RESEÑA - UN CHOCOLATE CON SABOR A NUBES

DE BELÉN FRANCO

Un chocolate con sabor a nubes es una deliciosa novela que combina romance, misterio histórico y una mirada íntima a los primeros amores. Belén Franco nos regala una historia envolvente, narrada con una prosa clara y fluida que atrapa desde la primera página y nos transporta a la mágica ciudad de Carcassonne, donde la protagonista, Elisa, inicia una nueva etapa de su vida.

Elisa, una joven española que viaja a Francia para aprender el idioma, se convierte en el eje de un triángulo amoroso que late con intensidad y ternura. Por un lado, está Gabriel, el chico rockero y espontáneo que despierta en ella una conexión inesperada.
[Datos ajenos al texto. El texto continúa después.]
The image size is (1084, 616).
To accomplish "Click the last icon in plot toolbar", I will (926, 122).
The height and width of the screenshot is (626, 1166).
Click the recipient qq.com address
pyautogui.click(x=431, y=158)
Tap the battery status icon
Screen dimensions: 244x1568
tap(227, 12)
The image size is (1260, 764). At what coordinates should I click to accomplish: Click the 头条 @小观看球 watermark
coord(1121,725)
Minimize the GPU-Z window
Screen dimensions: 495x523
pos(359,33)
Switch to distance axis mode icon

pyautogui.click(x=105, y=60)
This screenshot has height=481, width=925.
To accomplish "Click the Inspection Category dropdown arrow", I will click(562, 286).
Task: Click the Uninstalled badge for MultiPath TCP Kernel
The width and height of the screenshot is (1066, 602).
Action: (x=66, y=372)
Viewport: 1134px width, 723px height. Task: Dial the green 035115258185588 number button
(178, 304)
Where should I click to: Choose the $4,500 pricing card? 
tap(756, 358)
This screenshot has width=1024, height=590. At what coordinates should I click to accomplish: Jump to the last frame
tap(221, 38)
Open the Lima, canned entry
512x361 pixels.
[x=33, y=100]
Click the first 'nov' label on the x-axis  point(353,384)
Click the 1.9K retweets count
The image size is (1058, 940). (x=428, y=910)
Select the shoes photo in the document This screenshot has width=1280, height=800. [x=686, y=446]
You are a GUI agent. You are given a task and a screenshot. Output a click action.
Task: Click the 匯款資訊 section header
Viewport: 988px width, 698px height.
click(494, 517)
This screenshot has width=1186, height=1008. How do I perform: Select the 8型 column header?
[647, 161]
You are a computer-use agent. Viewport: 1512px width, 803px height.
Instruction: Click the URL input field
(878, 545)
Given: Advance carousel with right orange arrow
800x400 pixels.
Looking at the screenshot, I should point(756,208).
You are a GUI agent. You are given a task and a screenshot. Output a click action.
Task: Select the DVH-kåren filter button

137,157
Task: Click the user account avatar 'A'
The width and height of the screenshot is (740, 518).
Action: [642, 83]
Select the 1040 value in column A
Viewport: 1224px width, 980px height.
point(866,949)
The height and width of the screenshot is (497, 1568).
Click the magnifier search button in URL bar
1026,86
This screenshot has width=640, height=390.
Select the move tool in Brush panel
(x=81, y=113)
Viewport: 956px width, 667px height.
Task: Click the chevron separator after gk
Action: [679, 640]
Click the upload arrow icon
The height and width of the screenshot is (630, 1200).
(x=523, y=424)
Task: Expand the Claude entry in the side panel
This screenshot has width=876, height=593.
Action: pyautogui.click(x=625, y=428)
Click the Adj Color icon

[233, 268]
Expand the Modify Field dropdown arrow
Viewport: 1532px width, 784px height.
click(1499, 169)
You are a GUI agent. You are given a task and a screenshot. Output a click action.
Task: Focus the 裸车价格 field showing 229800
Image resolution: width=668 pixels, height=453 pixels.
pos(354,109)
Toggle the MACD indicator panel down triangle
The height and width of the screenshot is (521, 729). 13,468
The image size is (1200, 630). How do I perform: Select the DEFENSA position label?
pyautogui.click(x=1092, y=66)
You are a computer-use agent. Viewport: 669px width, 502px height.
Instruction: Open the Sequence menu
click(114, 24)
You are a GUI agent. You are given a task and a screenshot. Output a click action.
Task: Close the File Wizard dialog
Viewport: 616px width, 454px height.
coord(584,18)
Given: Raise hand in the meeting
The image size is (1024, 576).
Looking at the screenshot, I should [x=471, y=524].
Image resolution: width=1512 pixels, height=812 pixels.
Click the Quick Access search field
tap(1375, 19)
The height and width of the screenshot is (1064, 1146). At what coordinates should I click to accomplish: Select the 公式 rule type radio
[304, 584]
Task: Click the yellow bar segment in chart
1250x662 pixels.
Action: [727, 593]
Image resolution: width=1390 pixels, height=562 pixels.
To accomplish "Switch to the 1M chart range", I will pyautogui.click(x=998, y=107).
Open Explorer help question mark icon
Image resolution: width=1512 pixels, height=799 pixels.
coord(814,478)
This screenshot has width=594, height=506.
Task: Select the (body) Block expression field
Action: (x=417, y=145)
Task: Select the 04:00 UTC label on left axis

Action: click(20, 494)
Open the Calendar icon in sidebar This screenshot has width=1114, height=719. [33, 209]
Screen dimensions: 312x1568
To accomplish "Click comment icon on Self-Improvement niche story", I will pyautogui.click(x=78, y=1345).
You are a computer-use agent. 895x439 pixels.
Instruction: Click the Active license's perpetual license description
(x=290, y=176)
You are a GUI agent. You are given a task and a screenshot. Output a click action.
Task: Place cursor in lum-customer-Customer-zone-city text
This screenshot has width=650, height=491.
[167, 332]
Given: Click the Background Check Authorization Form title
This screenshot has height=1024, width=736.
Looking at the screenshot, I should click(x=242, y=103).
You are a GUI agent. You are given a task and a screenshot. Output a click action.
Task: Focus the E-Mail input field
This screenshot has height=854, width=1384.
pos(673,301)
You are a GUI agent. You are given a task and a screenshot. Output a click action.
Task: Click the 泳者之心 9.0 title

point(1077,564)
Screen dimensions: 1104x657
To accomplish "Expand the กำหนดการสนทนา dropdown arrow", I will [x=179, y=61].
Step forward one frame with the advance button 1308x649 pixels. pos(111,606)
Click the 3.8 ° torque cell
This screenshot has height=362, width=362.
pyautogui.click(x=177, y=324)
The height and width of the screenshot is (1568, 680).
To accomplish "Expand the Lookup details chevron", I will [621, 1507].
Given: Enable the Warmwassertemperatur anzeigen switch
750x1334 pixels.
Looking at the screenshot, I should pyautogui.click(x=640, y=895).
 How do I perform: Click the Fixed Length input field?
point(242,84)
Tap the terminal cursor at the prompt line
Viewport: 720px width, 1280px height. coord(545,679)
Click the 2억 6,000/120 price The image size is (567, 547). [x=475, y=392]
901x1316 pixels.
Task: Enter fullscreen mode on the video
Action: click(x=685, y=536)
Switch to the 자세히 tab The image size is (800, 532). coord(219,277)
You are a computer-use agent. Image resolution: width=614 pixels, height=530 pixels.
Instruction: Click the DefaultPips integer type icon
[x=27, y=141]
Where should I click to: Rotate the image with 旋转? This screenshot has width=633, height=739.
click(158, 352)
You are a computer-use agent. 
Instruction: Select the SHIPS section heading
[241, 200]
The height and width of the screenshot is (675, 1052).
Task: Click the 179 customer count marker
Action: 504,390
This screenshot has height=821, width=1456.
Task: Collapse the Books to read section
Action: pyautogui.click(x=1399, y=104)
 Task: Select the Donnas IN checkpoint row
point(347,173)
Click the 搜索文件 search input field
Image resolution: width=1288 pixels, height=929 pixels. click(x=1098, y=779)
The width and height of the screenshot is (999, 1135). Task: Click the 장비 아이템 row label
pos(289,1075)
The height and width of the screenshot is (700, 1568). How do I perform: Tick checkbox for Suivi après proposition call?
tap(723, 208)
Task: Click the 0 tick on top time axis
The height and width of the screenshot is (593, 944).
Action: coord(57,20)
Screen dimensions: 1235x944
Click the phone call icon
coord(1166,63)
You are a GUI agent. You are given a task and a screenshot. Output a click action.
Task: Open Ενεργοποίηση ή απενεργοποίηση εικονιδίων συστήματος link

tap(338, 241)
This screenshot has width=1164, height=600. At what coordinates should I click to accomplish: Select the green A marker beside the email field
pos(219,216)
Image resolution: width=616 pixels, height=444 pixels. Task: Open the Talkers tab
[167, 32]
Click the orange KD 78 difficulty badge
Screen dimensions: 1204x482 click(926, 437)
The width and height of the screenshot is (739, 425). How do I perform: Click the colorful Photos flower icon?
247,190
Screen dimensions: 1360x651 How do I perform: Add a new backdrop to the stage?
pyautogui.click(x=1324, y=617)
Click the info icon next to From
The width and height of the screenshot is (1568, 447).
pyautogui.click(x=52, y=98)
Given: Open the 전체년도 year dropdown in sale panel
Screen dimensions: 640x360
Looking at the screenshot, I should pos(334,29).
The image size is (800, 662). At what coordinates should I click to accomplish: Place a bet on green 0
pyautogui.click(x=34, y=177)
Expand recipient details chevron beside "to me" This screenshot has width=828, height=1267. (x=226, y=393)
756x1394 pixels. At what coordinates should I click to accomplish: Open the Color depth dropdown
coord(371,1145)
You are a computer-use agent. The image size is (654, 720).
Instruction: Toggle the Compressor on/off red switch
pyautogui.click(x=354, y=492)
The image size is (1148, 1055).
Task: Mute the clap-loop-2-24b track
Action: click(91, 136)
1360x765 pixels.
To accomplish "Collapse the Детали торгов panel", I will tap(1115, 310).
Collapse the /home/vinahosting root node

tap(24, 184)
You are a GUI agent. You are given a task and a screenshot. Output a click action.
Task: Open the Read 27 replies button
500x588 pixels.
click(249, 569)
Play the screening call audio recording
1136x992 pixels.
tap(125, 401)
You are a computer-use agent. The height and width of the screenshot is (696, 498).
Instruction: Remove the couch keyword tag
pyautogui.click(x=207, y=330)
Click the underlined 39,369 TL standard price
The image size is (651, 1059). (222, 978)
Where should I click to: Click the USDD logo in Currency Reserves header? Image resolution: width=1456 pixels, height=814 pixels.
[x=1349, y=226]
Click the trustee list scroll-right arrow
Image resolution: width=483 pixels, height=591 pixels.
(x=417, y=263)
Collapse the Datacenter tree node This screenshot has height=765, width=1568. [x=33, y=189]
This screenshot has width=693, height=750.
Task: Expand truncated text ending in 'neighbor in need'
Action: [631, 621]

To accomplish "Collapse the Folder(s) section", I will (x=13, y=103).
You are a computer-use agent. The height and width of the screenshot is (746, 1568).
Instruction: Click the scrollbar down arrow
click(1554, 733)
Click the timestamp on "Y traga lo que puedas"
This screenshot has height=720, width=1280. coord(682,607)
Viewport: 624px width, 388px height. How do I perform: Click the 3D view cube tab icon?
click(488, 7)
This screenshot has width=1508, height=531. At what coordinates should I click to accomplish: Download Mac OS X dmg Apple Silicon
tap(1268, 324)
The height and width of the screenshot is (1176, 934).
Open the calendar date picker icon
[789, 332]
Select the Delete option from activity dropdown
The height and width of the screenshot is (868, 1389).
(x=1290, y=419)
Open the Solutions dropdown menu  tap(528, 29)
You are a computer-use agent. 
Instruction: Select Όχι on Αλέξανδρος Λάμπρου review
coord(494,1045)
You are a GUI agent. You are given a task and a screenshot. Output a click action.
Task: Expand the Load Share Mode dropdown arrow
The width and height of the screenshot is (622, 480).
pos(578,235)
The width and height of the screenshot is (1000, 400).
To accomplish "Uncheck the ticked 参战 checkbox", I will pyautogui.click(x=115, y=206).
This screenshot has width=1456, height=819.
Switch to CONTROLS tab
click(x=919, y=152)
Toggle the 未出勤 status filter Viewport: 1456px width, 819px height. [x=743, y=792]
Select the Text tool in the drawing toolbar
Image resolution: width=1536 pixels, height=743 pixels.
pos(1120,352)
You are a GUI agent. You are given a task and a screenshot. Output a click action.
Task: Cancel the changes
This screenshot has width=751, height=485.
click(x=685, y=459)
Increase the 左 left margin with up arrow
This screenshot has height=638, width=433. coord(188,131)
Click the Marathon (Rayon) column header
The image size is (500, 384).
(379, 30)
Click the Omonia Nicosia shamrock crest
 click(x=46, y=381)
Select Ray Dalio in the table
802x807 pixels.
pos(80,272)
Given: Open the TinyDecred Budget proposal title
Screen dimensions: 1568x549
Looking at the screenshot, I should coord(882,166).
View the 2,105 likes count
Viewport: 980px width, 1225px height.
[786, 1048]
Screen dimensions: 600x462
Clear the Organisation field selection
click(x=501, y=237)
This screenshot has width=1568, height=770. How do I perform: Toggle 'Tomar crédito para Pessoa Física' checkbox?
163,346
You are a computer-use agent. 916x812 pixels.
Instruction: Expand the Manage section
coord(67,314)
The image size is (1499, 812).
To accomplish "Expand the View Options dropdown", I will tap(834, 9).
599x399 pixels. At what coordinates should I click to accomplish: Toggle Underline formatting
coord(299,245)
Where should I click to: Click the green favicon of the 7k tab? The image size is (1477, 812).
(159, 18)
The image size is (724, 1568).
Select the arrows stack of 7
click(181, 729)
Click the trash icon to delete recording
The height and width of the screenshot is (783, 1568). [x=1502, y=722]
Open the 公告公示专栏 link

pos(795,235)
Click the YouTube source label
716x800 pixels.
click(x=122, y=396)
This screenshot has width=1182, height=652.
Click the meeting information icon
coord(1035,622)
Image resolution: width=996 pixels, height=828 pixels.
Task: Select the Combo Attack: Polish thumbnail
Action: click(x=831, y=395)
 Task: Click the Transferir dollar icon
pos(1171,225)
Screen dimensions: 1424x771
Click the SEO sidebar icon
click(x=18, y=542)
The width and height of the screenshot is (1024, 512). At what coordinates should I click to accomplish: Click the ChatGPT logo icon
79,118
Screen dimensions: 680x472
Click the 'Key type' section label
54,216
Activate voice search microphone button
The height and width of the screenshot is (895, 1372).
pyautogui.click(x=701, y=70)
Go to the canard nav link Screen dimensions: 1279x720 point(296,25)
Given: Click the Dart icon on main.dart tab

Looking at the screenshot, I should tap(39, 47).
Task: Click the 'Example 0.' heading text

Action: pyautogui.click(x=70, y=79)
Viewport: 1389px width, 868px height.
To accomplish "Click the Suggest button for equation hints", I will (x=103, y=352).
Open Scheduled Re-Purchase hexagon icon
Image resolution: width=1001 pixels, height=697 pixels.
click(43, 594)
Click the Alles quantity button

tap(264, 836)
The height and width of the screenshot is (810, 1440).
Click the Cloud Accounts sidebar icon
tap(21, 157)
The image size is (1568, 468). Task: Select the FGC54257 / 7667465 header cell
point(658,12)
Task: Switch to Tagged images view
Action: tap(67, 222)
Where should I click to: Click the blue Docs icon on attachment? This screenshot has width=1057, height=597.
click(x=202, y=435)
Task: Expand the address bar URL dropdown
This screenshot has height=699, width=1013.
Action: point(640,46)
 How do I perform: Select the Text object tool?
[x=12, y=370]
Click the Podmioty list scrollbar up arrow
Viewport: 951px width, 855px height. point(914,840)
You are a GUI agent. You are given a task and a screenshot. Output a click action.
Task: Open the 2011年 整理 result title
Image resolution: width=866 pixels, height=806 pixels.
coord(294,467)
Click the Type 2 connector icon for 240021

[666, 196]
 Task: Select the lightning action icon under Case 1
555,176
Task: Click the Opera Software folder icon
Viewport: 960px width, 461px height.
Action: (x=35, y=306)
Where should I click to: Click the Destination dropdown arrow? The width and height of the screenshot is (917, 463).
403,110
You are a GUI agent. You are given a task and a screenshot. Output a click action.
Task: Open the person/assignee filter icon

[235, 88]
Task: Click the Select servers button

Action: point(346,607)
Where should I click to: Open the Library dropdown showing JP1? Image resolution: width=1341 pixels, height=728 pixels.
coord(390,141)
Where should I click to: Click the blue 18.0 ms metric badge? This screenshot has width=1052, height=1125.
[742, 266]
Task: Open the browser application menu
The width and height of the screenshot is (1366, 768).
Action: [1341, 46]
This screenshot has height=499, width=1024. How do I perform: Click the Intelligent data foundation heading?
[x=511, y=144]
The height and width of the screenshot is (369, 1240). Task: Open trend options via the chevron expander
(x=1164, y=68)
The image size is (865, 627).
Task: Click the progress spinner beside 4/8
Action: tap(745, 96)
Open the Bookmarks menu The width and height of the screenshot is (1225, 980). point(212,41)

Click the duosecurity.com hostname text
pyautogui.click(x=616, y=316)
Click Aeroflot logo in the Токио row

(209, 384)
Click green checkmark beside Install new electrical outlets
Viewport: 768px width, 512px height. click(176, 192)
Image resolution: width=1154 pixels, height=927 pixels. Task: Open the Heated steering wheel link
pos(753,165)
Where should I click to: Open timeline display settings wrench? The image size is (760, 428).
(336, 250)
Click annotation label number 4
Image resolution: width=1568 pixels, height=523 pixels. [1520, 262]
Por otro, Julien, misterioso y encantador, cuya historia personal está entrelazada con secretos del pasado. La autora construye este triángulo con sensibilidad, sin caer en clichés, y logra que cada relación tenga su propio ritmo y profundidad emocional.

Uno de los grandes aciertos de la novela es cómo Franco aborda la experiencia del extranjero. Elisa no solo se enfrenta a un idioma nuevo, sino también a una cultura distinta, a la soledad y al descubrimiento personal. Su mirada sobre Carcassonne, con sus calles medievales y su atmósfera cargada de historia, se convierte en un reflejo de su propio proceso de transformación.

El componente histórico añade una capa fascinante a la trama: el misterio de los cátaros y unas cartas desaparecidas que Julien encuentra, abren la puerta a una investigación que mezcla traiciones, secretos y revelaciones. Este hilo narrativo se entrelaza con el romance de forma orgánica, sin restarle protagonismo a las emociones juveniles, sino potenciándolas.

Franco demuestra una gran habilidad para retratar la complejidad de las primeras relaciones: los celos, las dudas, la intensidad de los sentimientos y la vulnerabilidad que conllevan. Las escenas románticas están escritas con una ternura que conmueve, sin caer en lo empalagoso, y con una autenticidad que hace que el lector se identifique fácilmente con los personajes.

En definitiva, Un chocolate con sabor a nubes es una novela que lo tiene todo: amor, misterio, crecimiento personal.